Małecki: Nie muszę nikomu niczego udowadniać

Małecki: Nie muszę nikomu niczego udowadniać
Piotr Drabik, wikipedia
Wisła Kraków zremisowała ze Śląskiem Wrocław 1:1 w spotkaniu 36. kolejki Ekstraklasy. - Szkoda kilku niewykorzystanych sytuacji z naszej strony, bo powinniśmy wygrać i pożegnać się z kibicami zwycięstwem - mówił po ostatnim gwizdku sędziego skrzydłowy krakowian, Patryk Małecki.


Dalsza część tekstu pod wideo
Punkt, który wrocławianie wywożą z Krakowa, w dużej mierze jest zasługą golkipera Wojskowych - Mariusza Pawełka, który uratował zespół w kilku sytuacjach. - Mariusz Pawełek jest bardzo dobrym bramkarzem i potwierdził to w meczu z nami. Na pewno bardzo chciał przypomnieć się przy Reymonta" - pochwalił swojego starego znajomego pomocnik Białej Gwiazdy cytowany przez oficjalną stronę krakowian. - Mimo jego dyspozycji powinniśmy wygrać, ale byliśmy zbyt mało skuteczni - dodał. 

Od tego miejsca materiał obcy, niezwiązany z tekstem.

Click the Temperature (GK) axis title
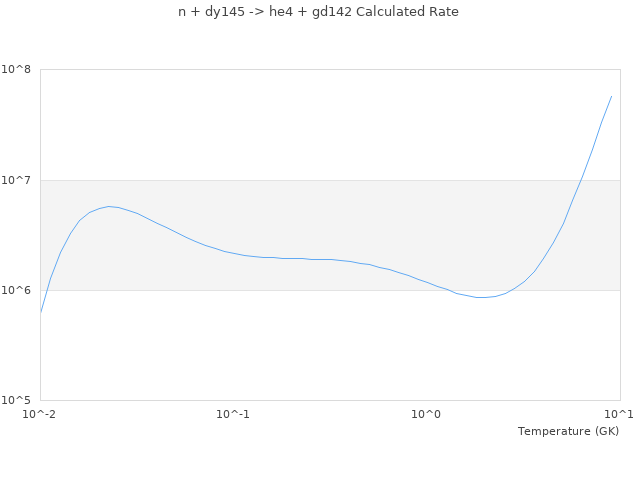Screen dimensions: 640x480 pyautogui.click(x=568, y=431)
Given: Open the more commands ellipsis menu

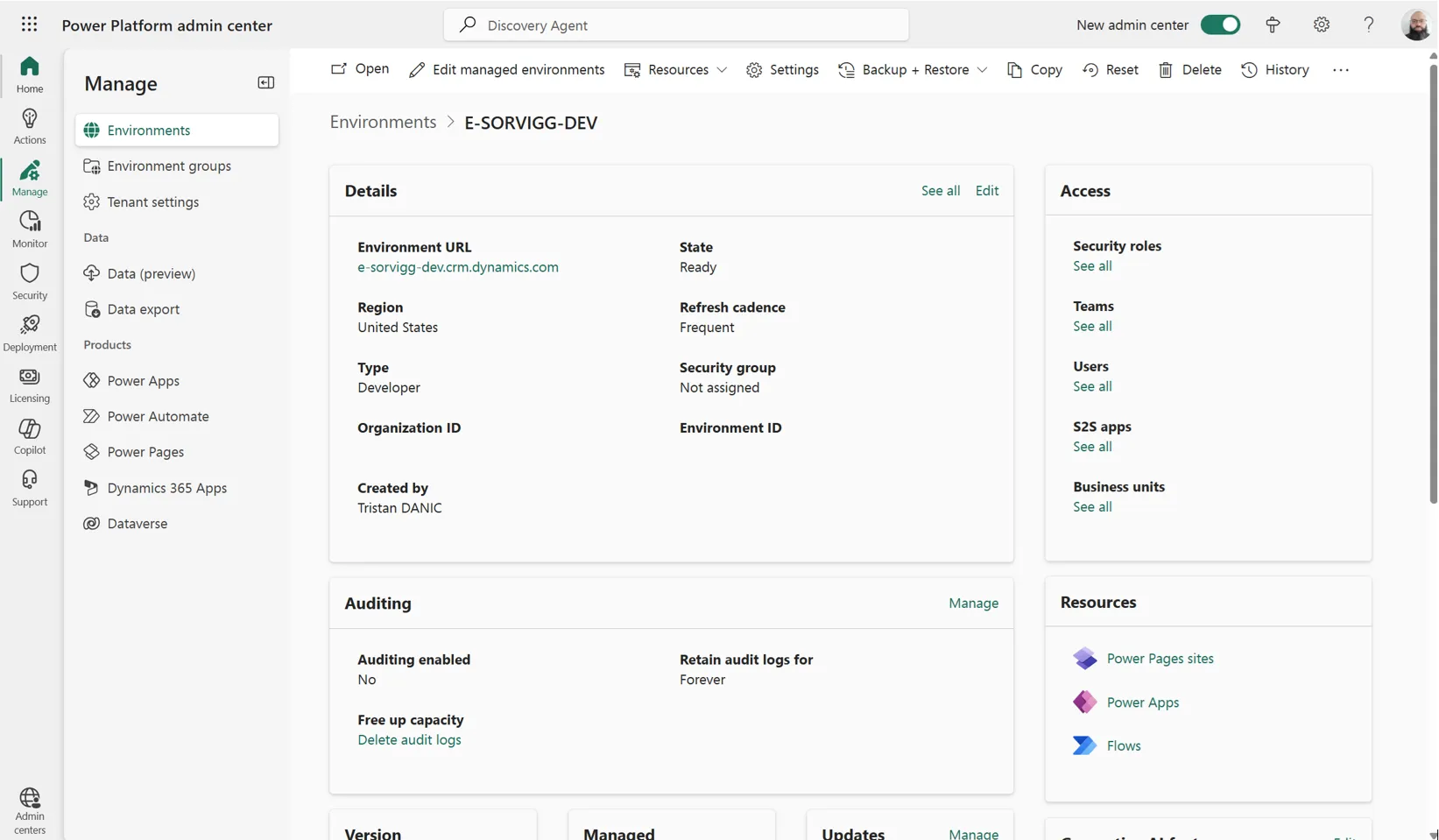Looking at the screenshot, I should coord(1341,70).
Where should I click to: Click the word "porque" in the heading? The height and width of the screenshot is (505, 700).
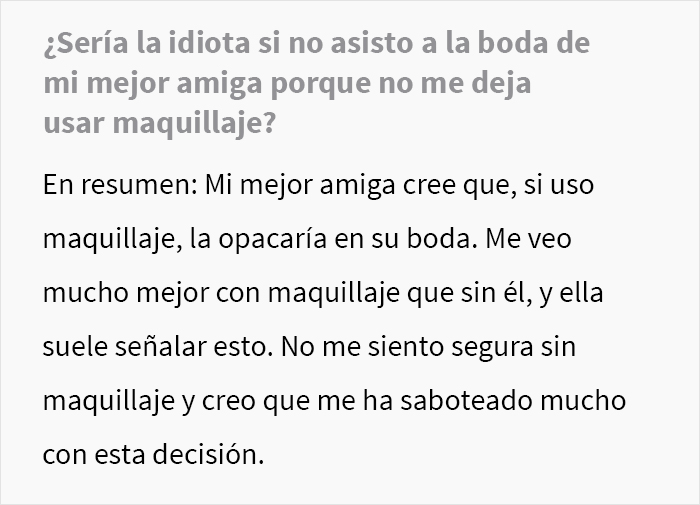click(x=321, y=84)
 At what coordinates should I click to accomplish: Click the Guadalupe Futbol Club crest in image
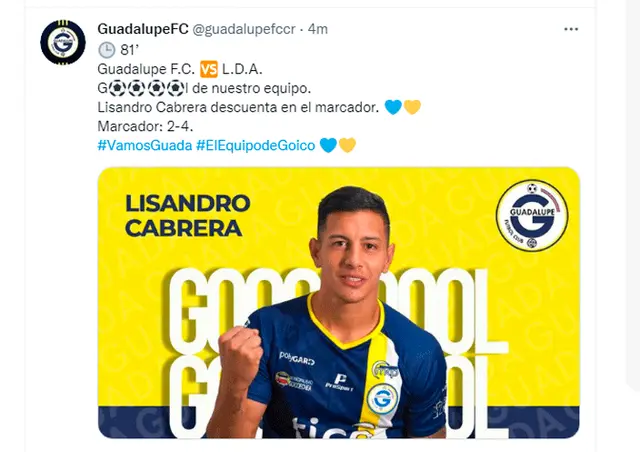pyautogui.click(x=532, y=216)
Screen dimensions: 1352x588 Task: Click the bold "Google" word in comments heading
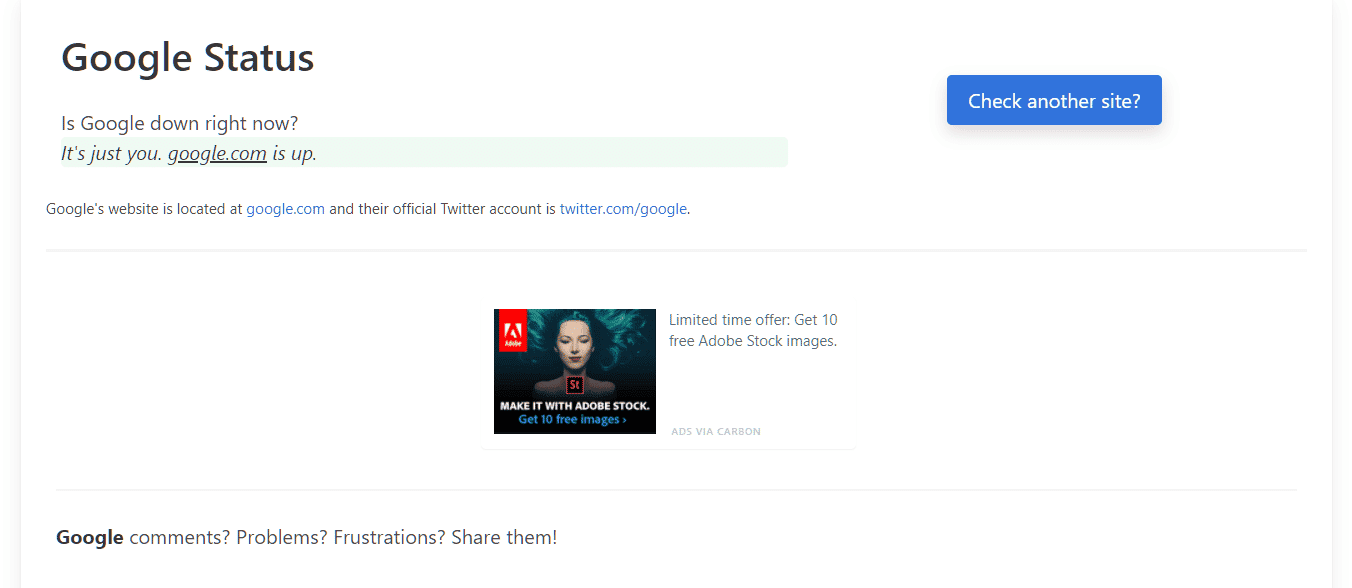point(90,537)
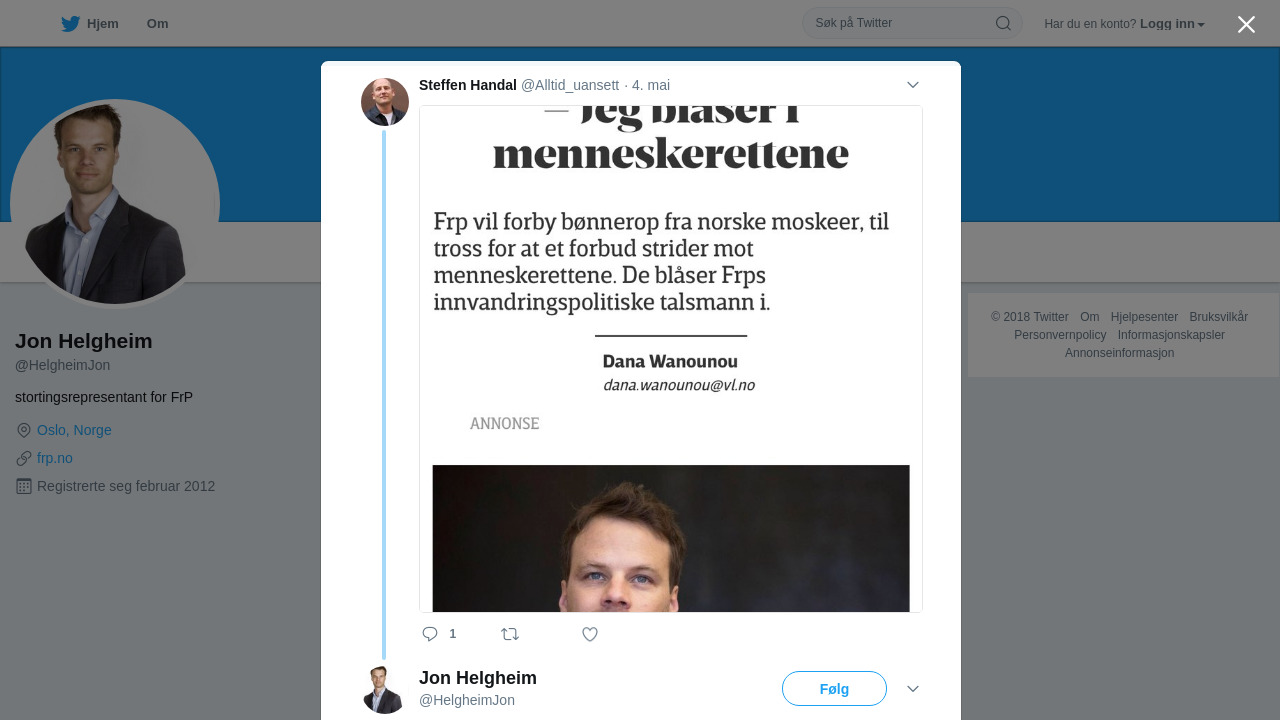Open the newspaper article image
This screenshot has height=720, width=1280.
point(670,358)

Wiślaków po starciu z Podbeskidziem czeka zasłużona przerwa. „Mały" w najbliższym czasie stawia jednak przede wszystkim na to, by nabrać sił. - Na razie chciałbym odpocząć. Wakacje spędzę gdzieś zagranicą, od czasu kontuzji prawie w ogóle nie miałem wolnego. Pewnie pojadę gdzieś, gdzie będzie można dobrze zregenerować się przed nadchodzącym sezonem - wyjawił były piłkarz Pogoni Szczecin. 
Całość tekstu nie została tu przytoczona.